Optometry Virtually Connected presented a three-day weekend of high-quality CPD for optometrists around Australia, Aotearoa New Zealand, and the South Pacific in June.

Hosted by Optometry Australia, the conference surpassed expectations, attracting 2,185 delegate registrations. With a mix of live and on demand presentations, delegates were able to dip in and out of sessions according to their interests.

Here we present summaries of two presentations with more to follow in the September issue of mivision.

A strong theme across this years’ conference content was paediatric eye care.

This topic was led by keynote speaker Dr Noel Brennan, a Clinical Research Fellow at Johnson & Johnson Vision Care (J&JVC) and internationally renowned scientist, inventor, author, educator and industry leader.

Born in Australia, Dr Brennan is currently based in the United States. Impressively, he is the only living person to be listed among the most influential in contact lenses and the most influential in myopia in Contact Lens Spectrum, as well as listed in the top 2% of scientists in the field of ophthalmology and optometry according to “the world’s most comprehensive standardised citation database” (from the Meta-Research Innovation Center at Stanford University).

if you think you’re going to predict myopia progression by following progression for a year, you’re pretty much wasting your time

Dr Christolyn Raj

An expert on myopia, for the last decade Dr Brennan has directed a global, evidence-based, myopia research program at J&JVC, studying epidemiology, metrics of treatment efficacy, and optical designs for contact lenses.

Dr Brennan described his presentation as “very high on science, and low on anecdote”. Stressing the need to “build the evidence”, he said most of the information we currently have about myopia and myopia control is of lower quality; some meta-analyses still have subjective interpretation and biased conclusions; additionally, people continue to be confused about the difference between correlation and causality.

Because we know so very little about myopia, there is a lot of scope in practice for interpretation, however Dr Brennan said optometrists need to play the role of doctor in decision making based on the best evidence available.

Whereas myopia was once described as an optical disorder (a refractive error in which rays of light entering the eye parallel to the optic axis are brought to a focus in front of the retina when ocular accommodation is relaxed), Dr Brennan said our understanding of the condition has changed. The modern definition of myopia is “a chronic, progressive disease characterised by excessive eye elongation, risk of associated sight-threatening complications, and a negative-powered refractive error”.

Although we wouldn’t tell an eight-year-old with myopia that they “have a disease”, we should give myopia the gravity it deserves by using the term ‘disease’ when advocating in public health and generating public awareness of the need for advances in control strategies and treatment.

Dr Noel Brennan

We only need two terms to classify myopia: primary myopia (inevitably axial in nature) and secondary myopia, which has a single specific case such as drugs or corneal disease or systemic clinical syndrome.

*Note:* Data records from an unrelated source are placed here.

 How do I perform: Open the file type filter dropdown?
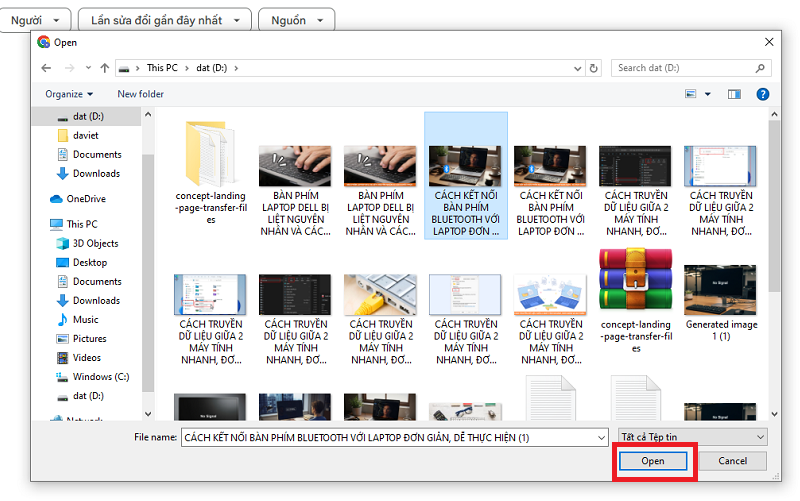(692, 437)
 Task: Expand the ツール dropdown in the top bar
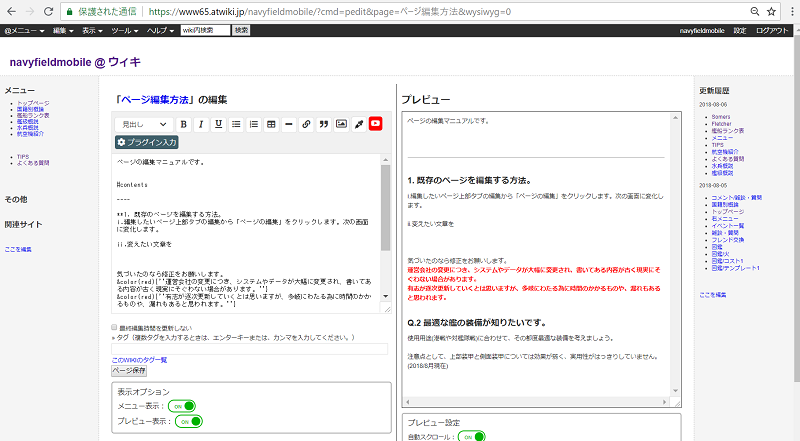[125, 31]
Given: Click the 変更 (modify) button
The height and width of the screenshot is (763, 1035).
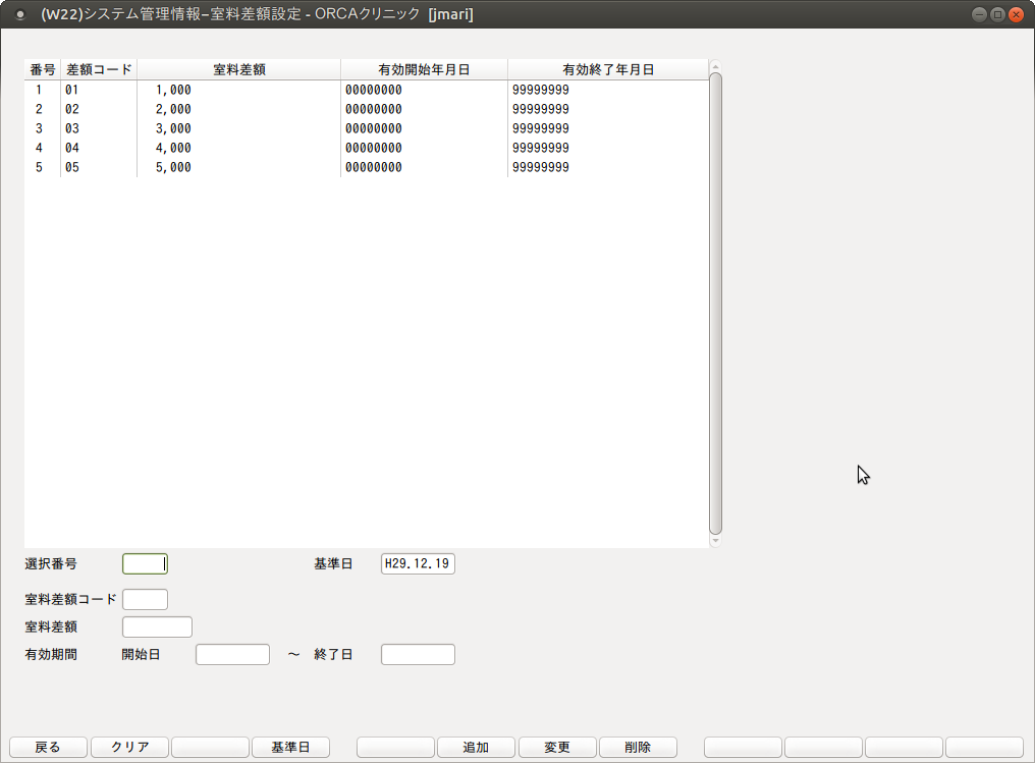Looking at the screenshot, I should pos(557,747).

Dr Brennan focussed on primary myopia.

The odds of primary myopia (i.e., school myopia; juvenile onset myopia, progressive myopia and physiological myopia) progressing to myopic macular degeneration, retinal detachment, cataracts and glaucoma increase by degree of myopia and so the ambition must be to lower the risk and ultimately, the incidence of these diseases.

He said there is evidence for a clear increase in the prevalence of myopia over the last 50 years. The first clinical evidence of myopia only arose in 1983 in Taiwan and by 2010-2011, 87% of 18 to 24-year-olds were myopic (≤ -0.50D). Myopia has been considered by some to be “an Asian problem” but this is no longer the case. While Asian populations have higher myopia prevalence than Western countries – the ‘big six Asian countries’ have a myopia prevalence in teen to early adult years of 80% – the prevalence in Western countries is increasing, currently sitting at around 50% of people in their teen to early adult years.

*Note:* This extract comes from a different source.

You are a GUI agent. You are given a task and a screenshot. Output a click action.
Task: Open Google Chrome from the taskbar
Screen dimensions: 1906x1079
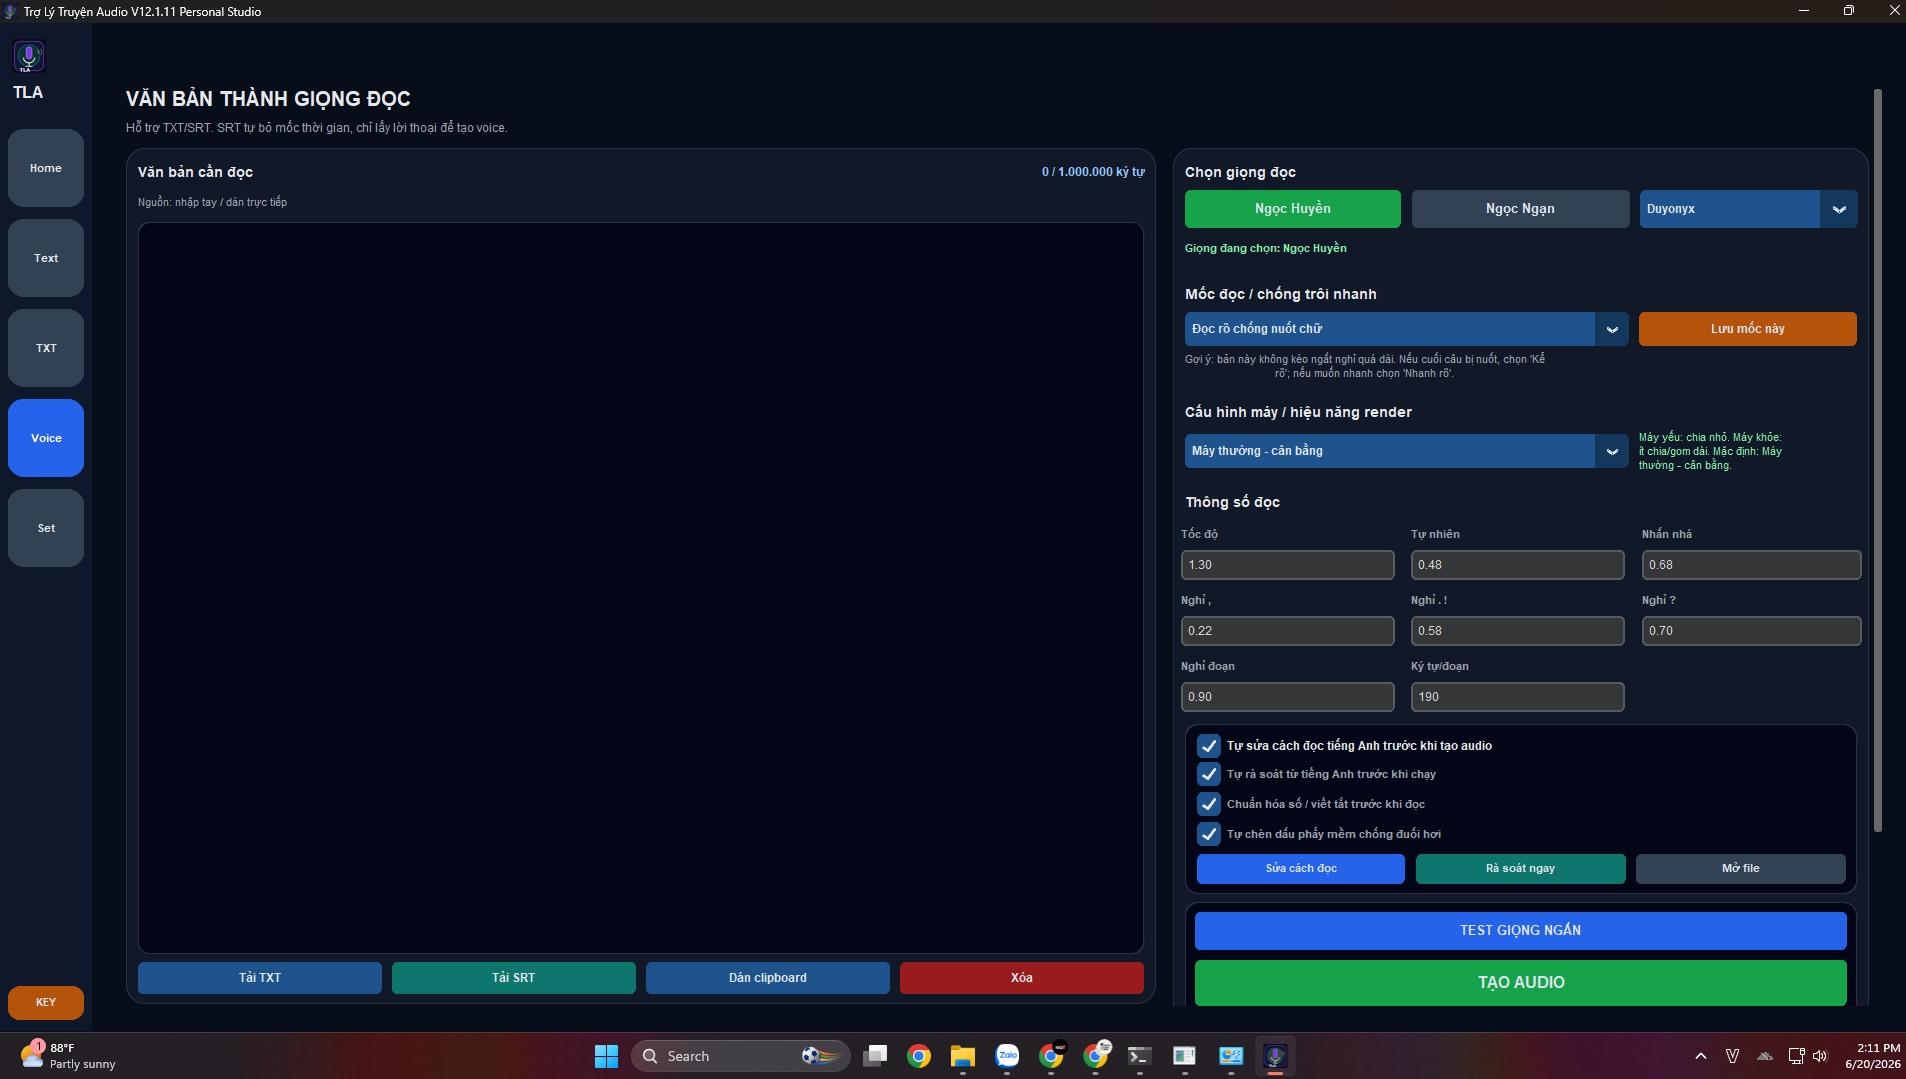click(x=918, y=1056)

We can expect myopia prevalence to continue to rise in Western countries; according to modelling, Dr Brennan said, “by 2050, many western countries are expected to experience the myopia problem that Asia is experiencing right now”.

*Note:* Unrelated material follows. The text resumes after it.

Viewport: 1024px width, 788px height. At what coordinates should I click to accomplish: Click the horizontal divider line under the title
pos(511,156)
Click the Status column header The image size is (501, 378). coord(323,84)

While some practitioners may not be convinced of the need to act on myopia, because it’s not ‘in their face’, Dr Brennan said this will change as the long-term consequences of myopia become evident in the coming years.

“The needle has probably not moved much in western countries – but that’s because of the timeline… the earliest myopia cohort might have just turned 50 and myopic pathology only becomes manifest after 50 or even 60 years of age – so we shouldn’t have seen this wave of increased pathology coming through yet – but it’s coming – it’s a tsunami of eye disease that’s heading our way.”

Dr Brennan cautioned that with a 67% increased risk of myopic macular degeneration with every dioptre of myopia, there is no safe level of myopia; while the risk of disease is low with low levels of myopia, there are so many people with low myopia that the population burden becomes significant.

By combining data sets, Dr Brennan and colleagues have predicted that myopia is likely to be the leading cause of vision impairment by 2050, ahead of age-related macular degeneration, diabetic retinopathy and glaucoma (without myopia). There will be about 307 million or 3.2% of people in the world with uncorrected or irreversible vision impairment; about 207 million of these (67%) will be myopes, which plays out to about 100 million (or 35%) of all vision impairment being solely attributable to myopia.

He noted, “that’s incredible for a condition that hasn’t been counted separately until recent times – it was lumped in with other miscellaneous vision disorders.

“The harsh reality is we don’t really have a treatment for myopic maculopathy – the world doesn’t know much about this at all. But the good news is, we are finally seeing action on an international level to better understand and then find treatments for myopia management.”

Time outdoors is the best way to reduce the risk of myopia onset. While studies have failed to identify strong genetic influence on myopia development, it is believed that children of myopic parents will lead a myopic lifestyle, which will increase their risk of myopia progression. Changing the behaviour of a child with myopia – by encouraging them to spend time outdoors – can reduce the risk of progression. There is no evidence to suggest that the use of digital devices per se increases the risk of myopia progression; quite simply, digital devices have not been around for as long as myopia has. The problem is that children who spend more time on digital devices have less opportunity to spend time outdoors.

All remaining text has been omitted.